Maybe the other thing is listening. I will say this, because I do think it’s relevant as it’s something I experience a lot: as a Black woman my opinion is not valued. You are giving me that space in an area where I don’t even know necessarily know “how to do it”. Because the Courses project, in particular, was a real open canvas to create, which can be difficult. Even though I’m doing research, I’m not a natural researcher and I find doing it online very hard. I like material, I like it in my hands… That’s why it made a huge difference to “be” with people, even online, during The Shape of a Practice.

AC: Alongside urgent slowness and different ideas of impact, the other focus in your Course pathway concerns practices of rest and refusal and the idea of those notions being intertwined. How and why do practices of rest and refusal intertwine for you, especially with regards to how you understand the urgently slow?

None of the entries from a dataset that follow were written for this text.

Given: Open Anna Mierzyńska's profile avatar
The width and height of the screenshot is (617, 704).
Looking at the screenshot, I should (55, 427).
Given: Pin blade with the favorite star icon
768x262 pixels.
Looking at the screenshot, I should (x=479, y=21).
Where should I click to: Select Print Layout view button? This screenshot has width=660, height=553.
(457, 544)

EAS: This has to do with wellbeing and health. Through my work looking into archives, particularly Black feminist archives, and British Black feminism, over the past decade there seemed to be a theme of artists and activists dying young. This focus on health came through working with the Jo Spence Memorial Library Archive, as well as thinking of Olive Morris, who was a Black British activist based in Brixton, who died aged 27. It’s almost a question of: how do I take heed? Projects I have been doing with collectives have been about trying to create a lived practice, so it’s often been centered around an ongoing practice of rest. Also: I’m tired. I’ve been doing community work, in a particular kind of way that at a certain point I started to recognize isn’t healthy. I began to think: how do I create boundaries and what would the impact be of that upon what I produce? So that’s really the question I have: does rest help me to produce in a different kind of way?

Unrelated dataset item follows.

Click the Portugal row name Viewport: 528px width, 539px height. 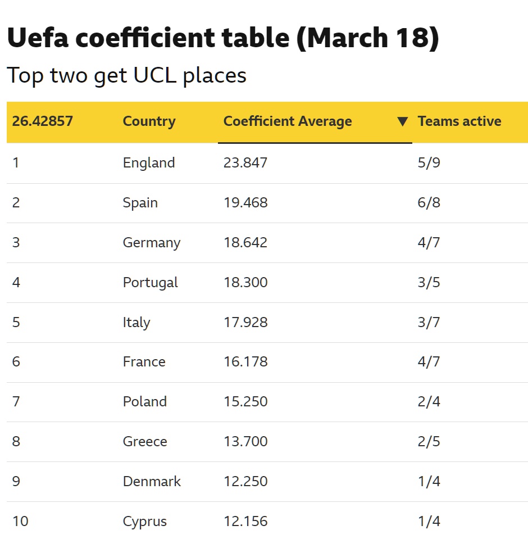coord(151,282)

People like The Nap Ministry also started to ask those questions too, so it became a broader question, particularly for Black women who are notoriously cast as “strong.” Some of the experiences I’ve had have made me feel like I am not human, because there’s an expectation that I can just keep on going. I know I’ve got to die, but I don’t want to die just because I’ve been working…! As a designer, I’m interested in problem solving in my practice and trying to get people to do things differently. It’s easy to talk about doing things differently, having these discourses but then not actually do anything different. It normally takes time, and some kind of refusal or resistance to at least encourage, coerce or show maybe a possibility of doing something differently. I’m quite comfortable being an agitator in that respect.

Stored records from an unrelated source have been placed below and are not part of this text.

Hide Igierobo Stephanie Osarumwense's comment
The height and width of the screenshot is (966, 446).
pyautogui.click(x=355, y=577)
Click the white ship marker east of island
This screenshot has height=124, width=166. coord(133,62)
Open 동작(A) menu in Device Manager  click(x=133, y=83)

I would maybe swap the idea of refusal or resistance with persistence. Maybe rest and persistence are what I’m really interested in. The way that I work or what I’ve learned through work experience, like I was saying with relationship and trust—I have long-haul visions and I’m aware that things take time. It requires a particular kind of resolve and persistence. And in that regard, I’m excited to have put together this material that I can use to continue to have conversations around the impact of our habits.